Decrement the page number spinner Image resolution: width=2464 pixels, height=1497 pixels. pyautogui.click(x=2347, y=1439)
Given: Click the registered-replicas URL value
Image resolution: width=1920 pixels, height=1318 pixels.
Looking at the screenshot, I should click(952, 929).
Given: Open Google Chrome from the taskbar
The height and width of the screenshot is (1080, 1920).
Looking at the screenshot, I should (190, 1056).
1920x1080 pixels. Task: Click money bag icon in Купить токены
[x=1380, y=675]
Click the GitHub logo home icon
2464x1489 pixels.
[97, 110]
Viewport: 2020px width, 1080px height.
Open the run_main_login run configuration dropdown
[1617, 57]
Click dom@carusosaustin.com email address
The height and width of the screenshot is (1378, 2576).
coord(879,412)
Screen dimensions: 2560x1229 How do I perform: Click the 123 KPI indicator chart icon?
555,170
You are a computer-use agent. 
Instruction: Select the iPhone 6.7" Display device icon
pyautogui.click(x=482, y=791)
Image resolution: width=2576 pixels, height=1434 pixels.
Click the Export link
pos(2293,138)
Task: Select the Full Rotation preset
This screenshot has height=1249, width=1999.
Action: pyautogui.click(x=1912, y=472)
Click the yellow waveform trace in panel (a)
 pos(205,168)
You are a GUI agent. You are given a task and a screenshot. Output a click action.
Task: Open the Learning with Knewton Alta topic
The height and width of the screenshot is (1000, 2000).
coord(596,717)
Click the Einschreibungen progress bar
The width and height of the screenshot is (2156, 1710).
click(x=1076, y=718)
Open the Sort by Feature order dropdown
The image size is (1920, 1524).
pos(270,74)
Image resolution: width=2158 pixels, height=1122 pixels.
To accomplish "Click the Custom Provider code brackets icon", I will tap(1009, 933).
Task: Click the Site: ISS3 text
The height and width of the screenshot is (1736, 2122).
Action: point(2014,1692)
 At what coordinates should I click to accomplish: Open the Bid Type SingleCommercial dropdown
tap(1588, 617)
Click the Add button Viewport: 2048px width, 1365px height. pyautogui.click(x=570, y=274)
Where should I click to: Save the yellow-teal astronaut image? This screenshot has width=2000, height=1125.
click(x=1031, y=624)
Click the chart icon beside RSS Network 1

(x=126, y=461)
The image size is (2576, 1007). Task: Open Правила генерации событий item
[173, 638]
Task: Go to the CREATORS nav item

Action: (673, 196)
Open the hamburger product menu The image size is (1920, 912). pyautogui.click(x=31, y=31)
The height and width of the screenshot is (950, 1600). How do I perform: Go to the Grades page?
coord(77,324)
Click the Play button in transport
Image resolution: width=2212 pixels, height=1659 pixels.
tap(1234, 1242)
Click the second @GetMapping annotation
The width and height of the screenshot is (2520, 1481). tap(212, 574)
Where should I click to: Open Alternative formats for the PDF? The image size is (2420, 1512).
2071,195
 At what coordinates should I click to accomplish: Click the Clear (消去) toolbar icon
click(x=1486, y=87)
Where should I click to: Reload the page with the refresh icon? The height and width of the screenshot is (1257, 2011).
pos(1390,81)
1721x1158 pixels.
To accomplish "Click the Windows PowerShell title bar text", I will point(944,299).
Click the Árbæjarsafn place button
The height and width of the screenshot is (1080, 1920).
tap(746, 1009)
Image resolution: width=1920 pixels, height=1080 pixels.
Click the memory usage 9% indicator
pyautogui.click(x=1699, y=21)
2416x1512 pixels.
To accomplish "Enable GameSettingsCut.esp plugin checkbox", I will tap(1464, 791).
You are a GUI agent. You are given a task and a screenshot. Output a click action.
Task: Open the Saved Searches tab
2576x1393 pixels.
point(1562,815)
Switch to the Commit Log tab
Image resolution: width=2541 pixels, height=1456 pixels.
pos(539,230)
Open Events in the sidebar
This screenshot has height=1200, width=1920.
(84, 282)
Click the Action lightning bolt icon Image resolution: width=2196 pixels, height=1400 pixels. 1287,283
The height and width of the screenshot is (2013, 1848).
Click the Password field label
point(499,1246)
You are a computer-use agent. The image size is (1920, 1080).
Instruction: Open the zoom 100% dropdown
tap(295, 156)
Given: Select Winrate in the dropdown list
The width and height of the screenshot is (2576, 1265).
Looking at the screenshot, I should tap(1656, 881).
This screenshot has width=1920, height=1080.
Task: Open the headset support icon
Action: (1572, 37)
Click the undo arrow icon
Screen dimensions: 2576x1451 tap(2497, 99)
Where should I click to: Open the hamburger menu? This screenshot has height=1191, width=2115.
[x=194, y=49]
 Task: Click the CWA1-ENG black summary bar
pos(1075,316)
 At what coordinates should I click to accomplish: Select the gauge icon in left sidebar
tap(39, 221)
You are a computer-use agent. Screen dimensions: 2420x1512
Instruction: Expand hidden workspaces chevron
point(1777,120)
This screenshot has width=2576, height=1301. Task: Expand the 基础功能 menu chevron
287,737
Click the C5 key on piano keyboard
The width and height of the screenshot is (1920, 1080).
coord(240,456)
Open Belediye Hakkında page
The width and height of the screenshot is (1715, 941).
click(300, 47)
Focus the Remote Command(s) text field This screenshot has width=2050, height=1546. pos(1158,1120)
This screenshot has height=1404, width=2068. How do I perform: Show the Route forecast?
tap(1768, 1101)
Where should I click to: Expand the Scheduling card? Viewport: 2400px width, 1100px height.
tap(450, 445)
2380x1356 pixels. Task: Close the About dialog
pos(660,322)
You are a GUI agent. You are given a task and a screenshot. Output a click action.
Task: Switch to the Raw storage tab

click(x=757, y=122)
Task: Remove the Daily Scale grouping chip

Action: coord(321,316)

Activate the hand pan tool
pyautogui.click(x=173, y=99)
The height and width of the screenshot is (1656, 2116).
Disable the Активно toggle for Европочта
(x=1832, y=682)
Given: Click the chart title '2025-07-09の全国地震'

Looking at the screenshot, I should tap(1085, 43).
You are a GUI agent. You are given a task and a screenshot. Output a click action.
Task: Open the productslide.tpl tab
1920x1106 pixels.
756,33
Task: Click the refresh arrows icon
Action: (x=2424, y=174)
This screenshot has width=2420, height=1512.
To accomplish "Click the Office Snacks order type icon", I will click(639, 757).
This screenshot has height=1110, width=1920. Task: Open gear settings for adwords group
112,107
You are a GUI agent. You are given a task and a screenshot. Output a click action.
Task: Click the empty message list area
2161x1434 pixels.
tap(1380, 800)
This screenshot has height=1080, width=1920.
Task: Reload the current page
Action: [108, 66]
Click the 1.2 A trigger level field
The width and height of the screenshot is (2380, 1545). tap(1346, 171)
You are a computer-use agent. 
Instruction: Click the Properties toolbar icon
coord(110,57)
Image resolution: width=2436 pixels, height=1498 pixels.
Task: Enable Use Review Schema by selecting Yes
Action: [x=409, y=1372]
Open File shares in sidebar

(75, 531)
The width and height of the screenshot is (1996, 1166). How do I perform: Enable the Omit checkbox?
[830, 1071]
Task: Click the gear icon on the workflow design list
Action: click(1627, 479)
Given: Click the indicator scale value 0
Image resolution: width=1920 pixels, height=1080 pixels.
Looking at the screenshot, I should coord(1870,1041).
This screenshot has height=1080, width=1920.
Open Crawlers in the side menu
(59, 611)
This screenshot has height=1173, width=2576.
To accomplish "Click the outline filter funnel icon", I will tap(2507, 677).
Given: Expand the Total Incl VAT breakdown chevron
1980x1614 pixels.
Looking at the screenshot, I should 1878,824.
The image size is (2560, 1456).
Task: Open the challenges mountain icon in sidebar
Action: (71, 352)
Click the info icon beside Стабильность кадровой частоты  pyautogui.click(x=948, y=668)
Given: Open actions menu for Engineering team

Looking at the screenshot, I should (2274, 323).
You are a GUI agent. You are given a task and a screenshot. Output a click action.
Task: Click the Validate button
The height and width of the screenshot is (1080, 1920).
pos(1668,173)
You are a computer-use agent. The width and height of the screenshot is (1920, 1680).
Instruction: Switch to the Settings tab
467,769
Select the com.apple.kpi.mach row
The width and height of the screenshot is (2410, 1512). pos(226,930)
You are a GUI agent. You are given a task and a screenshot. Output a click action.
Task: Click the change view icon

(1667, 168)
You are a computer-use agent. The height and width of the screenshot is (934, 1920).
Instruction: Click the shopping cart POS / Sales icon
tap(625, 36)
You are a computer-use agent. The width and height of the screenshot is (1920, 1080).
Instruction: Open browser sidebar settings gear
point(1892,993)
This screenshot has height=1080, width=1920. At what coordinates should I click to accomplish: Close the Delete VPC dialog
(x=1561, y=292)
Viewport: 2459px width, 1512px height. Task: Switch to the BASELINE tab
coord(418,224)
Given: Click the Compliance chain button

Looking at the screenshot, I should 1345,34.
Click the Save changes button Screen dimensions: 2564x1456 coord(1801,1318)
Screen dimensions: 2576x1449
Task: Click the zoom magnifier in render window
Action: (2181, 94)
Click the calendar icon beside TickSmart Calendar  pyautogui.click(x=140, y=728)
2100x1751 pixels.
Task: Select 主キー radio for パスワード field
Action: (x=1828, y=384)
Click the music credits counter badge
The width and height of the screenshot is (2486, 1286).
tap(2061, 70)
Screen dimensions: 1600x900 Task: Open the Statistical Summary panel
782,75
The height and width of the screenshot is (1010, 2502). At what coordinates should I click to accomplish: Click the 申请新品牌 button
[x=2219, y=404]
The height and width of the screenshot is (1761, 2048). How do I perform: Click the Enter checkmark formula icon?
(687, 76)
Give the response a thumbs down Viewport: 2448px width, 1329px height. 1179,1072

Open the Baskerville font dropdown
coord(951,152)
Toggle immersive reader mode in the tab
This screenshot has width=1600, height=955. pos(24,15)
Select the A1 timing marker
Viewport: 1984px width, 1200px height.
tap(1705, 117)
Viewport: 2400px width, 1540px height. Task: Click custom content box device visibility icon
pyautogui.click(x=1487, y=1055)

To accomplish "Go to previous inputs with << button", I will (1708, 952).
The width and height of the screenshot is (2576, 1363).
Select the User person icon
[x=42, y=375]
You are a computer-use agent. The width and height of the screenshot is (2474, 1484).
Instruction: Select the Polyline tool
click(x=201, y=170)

## What this task involves
Please print the material above exactly as it appears, from its first line through the line containing "Task: Select the Full Rotation preset", inclusive, and stop there.

## Task result
Decrement the page number spinner Image resolution: width=2464 pixels, height=1497 pixels. pyautogui.click(x=2347, y=1439)
Given: Click the registered-replicas URL value
Image resolution: width=1920 pixels, height=1318 pixels.
Looking at the screenshot, I should click(952, 929).
Given: Open Google Chrome from the taskbar
The height and width of the screenshot is (1080, 1920).
Looking at the screenshot, I should (190, 1056).
1920x1080 pixels. Task: Click money bag icon in Купить токены
[x=1380, y=675]
Click the GitHub logo home icon
2464x1489 pixels.
[97, 110]
Viewport: 2020px width, 1080px height.
Open the run_main_login run configuration dropdown
[1617, 57]
Click dom@carusosaustin.com email address
The height and width of the screenshot is (1378, 2576).
coord(879,412)
Screen dimensions: 2560x1229 How do I perform: Click the 123 KPI indicator chart icon?
555,170
You are a computer-use agent. 
Instruction: Select the iPhone 6.7" Display device icon
pyautogui.click(x=482, y=791)
Image resolution: width=2576 pixels, height=1434 pixels.
Click the Export link
pos(2293,138)
Task: Select the Full Rotation preset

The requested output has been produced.